→ **Task requirements**
Using the entries below, write out the line with "1548x448 pixels. At", the line with "Viewport: 1132px width, 697px height.", and every line in between, exactly as each is written.

-- Records shown follows --

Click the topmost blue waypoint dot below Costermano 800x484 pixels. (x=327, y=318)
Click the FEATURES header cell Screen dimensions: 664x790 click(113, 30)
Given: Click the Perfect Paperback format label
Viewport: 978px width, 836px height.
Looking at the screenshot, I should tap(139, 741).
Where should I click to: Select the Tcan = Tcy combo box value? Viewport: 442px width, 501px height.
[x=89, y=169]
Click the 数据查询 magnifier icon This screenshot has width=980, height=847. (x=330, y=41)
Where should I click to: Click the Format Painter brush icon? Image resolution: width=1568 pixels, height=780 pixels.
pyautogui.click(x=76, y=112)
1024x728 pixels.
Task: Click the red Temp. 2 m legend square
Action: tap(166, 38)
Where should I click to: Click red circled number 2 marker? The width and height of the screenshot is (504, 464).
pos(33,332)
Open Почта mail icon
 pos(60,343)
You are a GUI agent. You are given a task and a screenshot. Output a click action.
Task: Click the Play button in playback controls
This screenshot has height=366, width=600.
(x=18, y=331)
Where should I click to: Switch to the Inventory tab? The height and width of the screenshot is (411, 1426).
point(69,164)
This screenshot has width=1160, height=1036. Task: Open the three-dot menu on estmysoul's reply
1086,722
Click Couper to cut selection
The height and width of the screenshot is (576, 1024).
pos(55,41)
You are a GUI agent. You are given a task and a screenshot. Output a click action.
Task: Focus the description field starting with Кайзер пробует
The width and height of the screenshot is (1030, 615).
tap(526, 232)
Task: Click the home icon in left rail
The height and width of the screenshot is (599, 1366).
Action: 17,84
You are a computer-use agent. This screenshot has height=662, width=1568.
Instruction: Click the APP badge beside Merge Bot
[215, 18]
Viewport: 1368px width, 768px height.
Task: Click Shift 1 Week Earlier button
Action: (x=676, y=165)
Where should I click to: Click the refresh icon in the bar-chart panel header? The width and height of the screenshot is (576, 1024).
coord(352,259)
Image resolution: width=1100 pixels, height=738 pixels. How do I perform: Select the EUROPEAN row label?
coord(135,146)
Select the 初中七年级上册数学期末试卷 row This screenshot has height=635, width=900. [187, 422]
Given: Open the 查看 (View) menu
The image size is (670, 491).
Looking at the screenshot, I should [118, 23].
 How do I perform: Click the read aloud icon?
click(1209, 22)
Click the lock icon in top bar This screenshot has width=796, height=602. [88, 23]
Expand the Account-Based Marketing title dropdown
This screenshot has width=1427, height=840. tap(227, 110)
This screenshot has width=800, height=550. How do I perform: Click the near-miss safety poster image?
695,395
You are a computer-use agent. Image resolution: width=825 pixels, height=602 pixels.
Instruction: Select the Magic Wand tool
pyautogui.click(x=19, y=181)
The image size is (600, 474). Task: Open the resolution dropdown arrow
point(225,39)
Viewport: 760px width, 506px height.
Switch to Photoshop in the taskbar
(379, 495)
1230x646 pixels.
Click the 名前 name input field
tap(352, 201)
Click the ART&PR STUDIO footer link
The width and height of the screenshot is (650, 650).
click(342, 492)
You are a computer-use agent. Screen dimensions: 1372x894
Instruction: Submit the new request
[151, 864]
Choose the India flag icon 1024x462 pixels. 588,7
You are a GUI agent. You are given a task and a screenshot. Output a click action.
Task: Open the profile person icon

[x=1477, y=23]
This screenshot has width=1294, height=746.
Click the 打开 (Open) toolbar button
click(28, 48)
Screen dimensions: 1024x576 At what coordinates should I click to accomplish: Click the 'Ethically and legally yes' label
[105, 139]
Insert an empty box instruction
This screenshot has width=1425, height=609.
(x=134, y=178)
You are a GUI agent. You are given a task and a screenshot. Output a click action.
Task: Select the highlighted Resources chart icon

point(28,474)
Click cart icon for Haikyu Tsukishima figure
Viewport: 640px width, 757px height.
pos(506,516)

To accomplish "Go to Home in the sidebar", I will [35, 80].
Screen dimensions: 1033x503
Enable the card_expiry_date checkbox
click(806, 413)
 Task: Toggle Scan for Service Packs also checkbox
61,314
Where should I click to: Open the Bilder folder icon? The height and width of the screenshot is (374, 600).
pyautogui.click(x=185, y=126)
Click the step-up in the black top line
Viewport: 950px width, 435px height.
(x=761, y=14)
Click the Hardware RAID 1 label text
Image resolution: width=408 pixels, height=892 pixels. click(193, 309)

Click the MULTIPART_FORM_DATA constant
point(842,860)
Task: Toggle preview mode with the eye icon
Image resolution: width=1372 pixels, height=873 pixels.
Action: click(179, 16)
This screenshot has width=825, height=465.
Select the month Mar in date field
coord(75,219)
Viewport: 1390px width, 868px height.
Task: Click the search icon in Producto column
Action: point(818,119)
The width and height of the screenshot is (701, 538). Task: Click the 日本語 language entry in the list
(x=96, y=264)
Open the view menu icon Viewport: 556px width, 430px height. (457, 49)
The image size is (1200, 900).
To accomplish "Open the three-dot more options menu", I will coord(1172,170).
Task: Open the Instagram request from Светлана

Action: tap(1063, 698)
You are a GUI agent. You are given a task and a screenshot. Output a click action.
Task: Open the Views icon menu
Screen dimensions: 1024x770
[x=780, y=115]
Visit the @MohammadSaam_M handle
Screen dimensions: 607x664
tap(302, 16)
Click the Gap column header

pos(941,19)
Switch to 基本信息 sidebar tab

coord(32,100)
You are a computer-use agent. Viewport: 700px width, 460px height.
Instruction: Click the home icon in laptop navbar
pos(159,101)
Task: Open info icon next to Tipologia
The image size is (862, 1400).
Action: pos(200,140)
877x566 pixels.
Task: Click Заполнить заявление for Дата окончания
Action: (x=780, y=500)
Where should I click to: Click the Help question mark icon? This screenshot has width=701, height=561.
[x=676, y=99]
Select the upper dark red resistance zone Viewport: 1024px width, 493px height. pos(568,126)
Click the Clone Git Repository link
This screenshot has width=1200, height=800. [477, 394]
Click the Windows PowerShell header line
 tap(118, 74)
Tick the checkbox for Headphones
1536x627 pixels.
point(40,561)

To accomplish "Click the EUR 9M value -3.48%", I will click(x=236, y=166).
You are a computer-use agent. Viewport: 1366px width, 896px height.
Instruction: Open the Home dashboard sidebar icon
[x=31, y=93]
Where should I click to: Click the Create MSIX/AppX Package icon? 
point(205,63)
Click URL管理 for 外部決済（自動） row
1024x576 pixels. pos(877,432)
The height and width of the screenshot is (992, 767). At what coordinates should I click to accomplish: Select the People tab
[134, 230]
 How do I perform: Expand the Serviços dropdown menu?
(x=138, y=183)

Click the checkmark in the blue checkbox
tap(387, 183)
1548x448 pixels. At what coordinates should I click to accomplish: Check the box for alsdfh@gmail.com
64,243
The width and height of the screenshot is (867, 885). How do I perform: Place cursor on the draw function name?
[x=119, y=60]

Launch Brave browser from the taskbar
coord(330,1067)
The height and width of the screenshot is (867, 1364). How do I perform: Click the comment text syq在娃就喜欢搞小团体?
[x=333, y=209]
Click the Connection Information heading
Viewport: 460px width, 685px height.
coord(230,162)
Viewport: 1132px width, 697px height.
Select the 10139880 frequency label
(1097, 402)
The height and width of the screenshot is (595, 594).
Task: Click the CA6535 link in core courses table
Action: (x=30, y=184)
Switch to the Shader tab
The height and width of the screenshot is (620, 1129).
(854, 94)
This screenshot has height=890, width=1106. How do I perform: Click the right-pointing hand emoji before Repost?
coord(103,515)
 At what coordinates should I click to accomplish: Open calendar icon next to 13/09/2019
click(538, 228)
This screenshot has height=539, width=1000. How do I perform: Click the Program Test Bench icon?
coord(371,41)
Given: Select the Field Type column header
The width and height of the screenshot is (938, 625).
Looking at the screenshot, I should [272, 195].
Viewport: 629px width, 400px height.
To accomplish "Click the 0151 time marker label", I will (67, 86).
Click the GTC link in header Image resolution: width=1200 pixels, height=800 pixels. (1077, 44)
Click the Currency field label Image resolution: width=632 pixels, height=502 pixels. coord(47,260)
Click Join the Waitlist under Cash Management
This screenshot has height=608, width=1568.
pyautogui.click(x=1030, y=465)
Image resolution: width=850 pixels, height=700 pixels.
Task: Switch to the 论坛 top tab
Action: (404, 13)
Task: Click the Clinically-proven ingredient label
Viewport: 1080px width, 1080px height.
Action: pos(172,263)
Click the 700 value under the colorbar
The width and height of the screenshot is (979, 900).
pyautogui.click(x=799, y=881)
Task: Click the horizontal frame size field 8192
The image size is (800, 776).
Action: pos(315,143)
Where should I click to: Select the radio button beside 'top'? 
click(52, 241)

-- Records shown concluded --

→ **Expected output**
1548x448 pixels. At what coordinates should I click to accomplish: Check the box for alsdfh@gmail.com
64,243
The width and height of the screenshot is (867, 885). How do I perform: Place cursor on the draw function name?
[x=119, y=60]

Launch Brave browser from the taskbar
coord(330,1067)
The height and width of the screenshot is (867, 1364). How do I perform: Click the comment text syq在娃就喜欢搞小团体?
[x=333, y=209]
Click the Connection Information heading
Viewport: 460px width, 685px height.
coord(230,162)
Viewport: 1132px width, 697px height.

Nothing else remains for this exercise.